↓↓↓
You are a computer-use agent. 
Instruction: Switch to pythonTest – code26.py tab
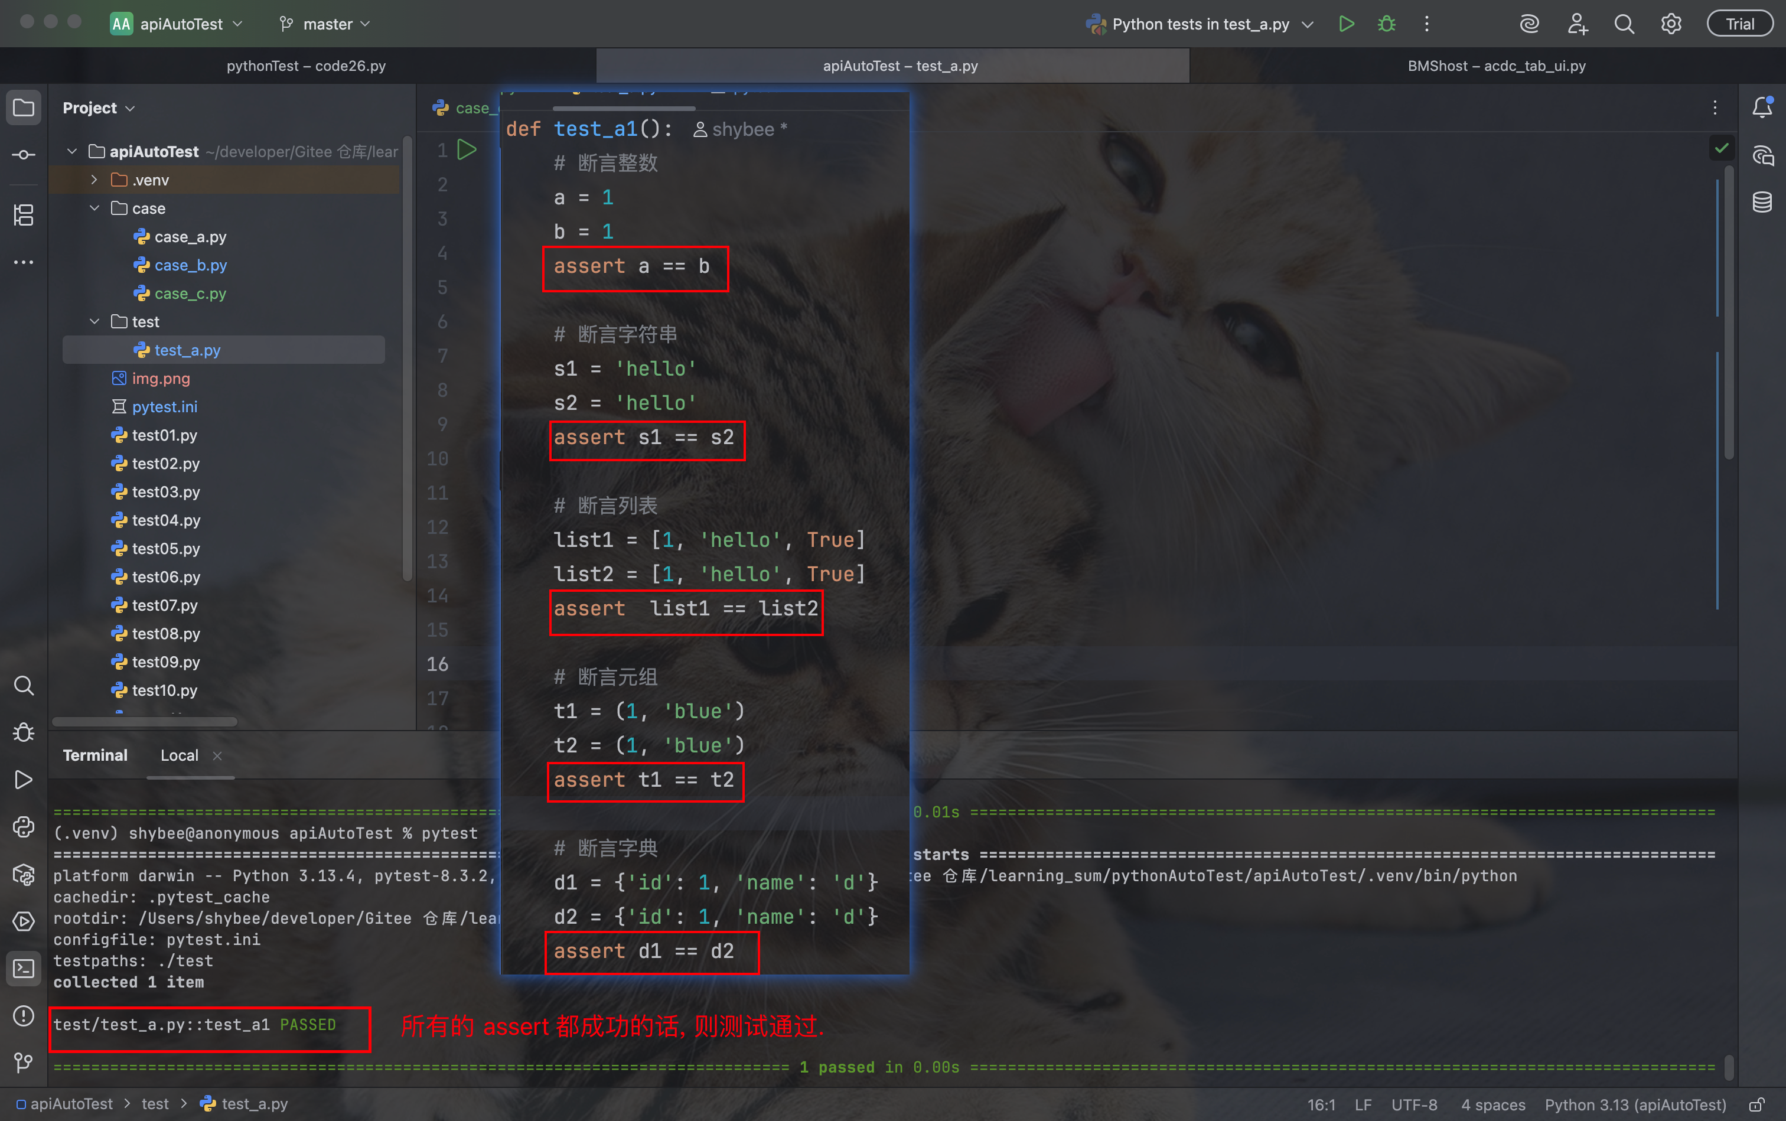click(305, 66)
↑↑↑
↓↓↓
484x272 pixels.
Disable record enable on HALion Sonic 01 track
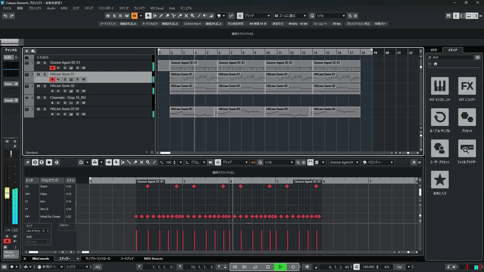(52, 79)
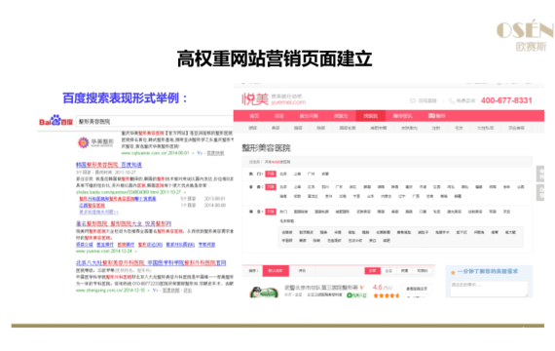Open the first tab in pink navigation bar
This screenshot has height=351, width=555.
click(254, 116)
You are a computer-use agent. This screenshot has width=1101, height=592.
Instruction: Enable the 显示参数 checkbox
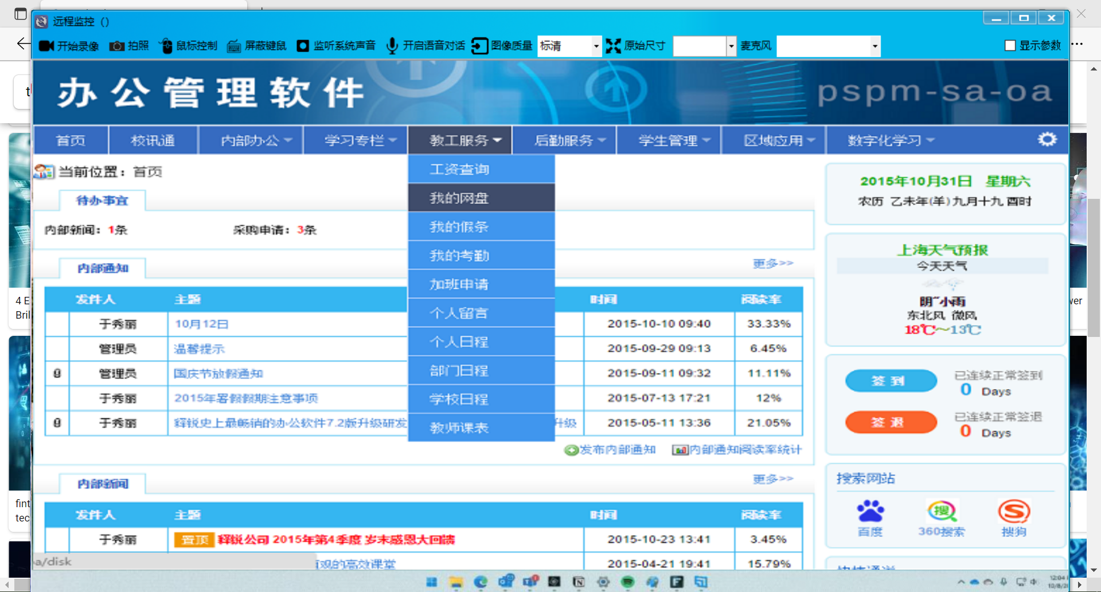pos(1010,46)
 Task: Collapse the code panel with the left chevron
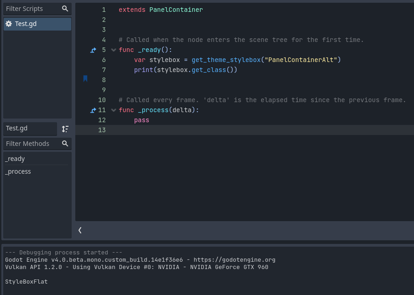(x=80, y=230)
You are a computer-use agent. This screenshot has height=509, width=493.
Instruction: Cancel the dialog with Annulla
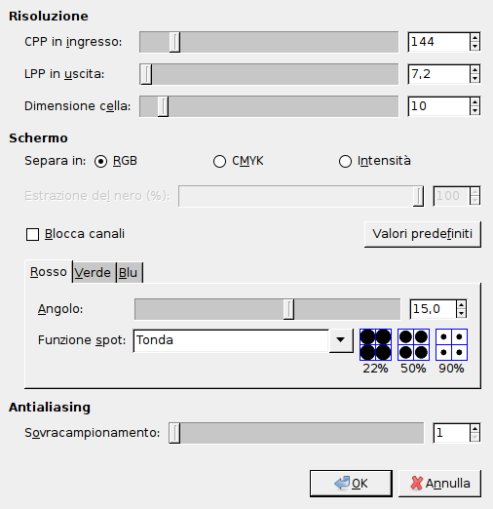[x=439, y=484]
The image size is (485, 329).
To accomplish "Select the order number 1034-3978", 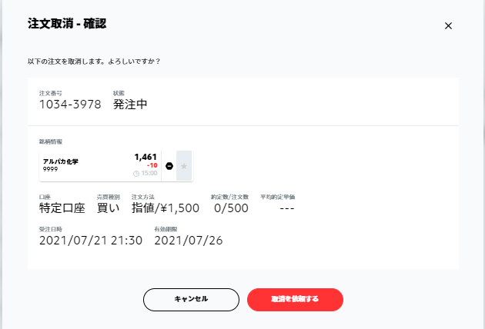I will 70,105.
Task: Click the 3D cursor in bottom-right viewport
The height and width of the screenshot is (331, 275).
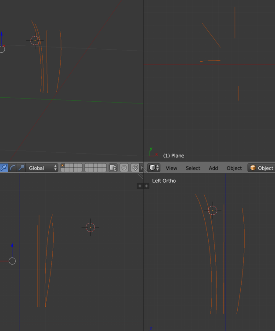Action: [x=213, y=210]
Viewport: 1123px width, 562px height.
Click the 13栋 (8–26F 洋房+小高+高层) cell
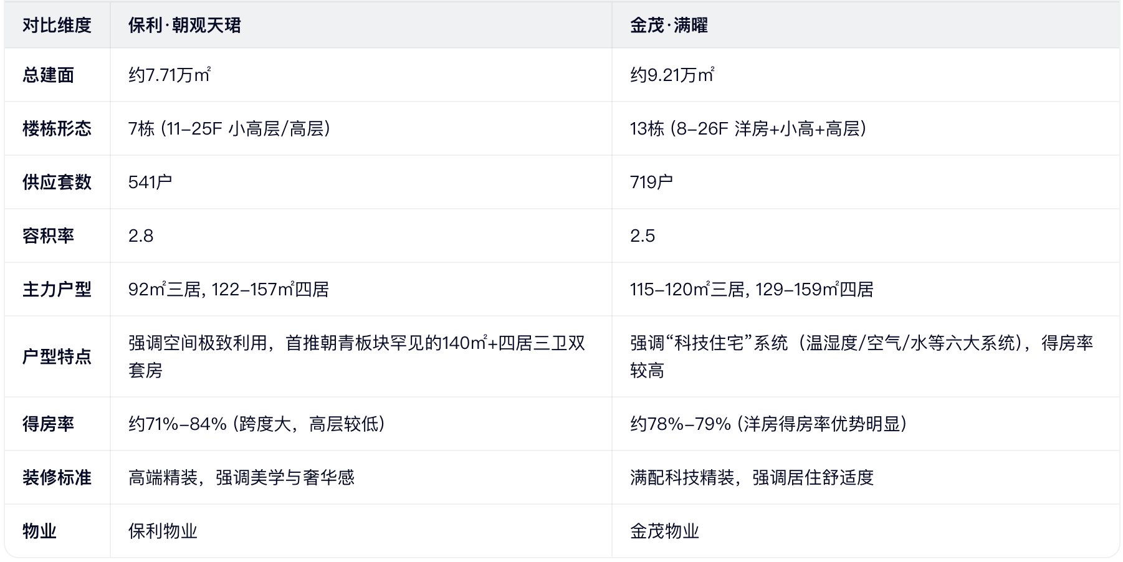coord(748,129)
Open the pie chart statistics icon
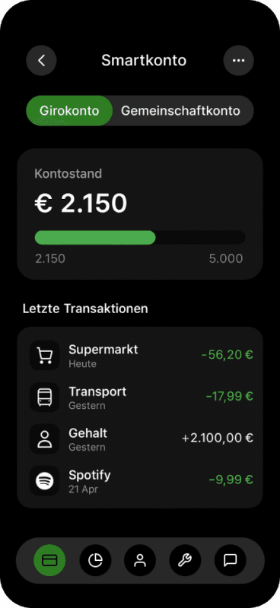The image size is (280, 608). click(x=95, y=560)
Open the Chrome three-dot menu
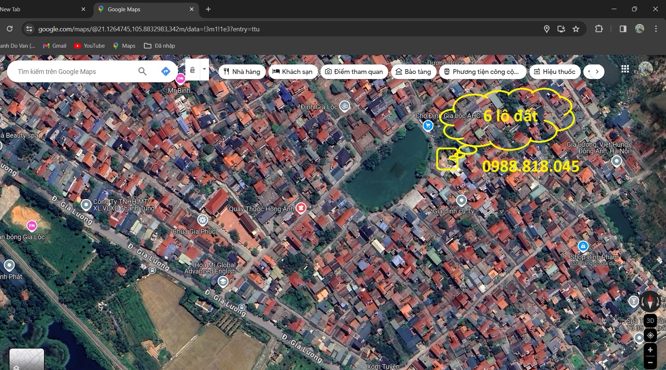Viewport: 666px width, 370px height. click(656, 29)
↑↑↑
↓↓↓
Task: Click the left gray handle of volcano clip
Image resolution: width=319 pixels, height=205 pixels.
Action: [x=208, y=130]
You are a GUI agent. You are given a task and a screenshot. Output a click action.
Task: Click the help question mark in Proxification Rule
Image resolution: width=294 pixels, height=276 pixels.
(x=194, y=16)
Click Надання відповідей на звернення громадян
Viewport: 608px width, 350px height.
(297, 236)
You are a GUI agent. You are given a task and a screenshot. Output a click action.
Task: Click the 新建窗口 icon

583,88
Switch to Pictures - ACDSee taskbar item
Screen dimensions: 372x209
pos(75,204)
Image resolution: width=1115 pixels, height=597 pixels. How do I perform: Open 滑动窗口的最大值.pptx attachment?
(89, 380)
↑↑↑
- Aim of the exercise:
Return each line of the records above that contains the string "with", counting uppercase and lowercase as different.

- Result for this task:
 Task: Collapse the code panel with the left chevron
Instruction: Cancel the dialog with Annulla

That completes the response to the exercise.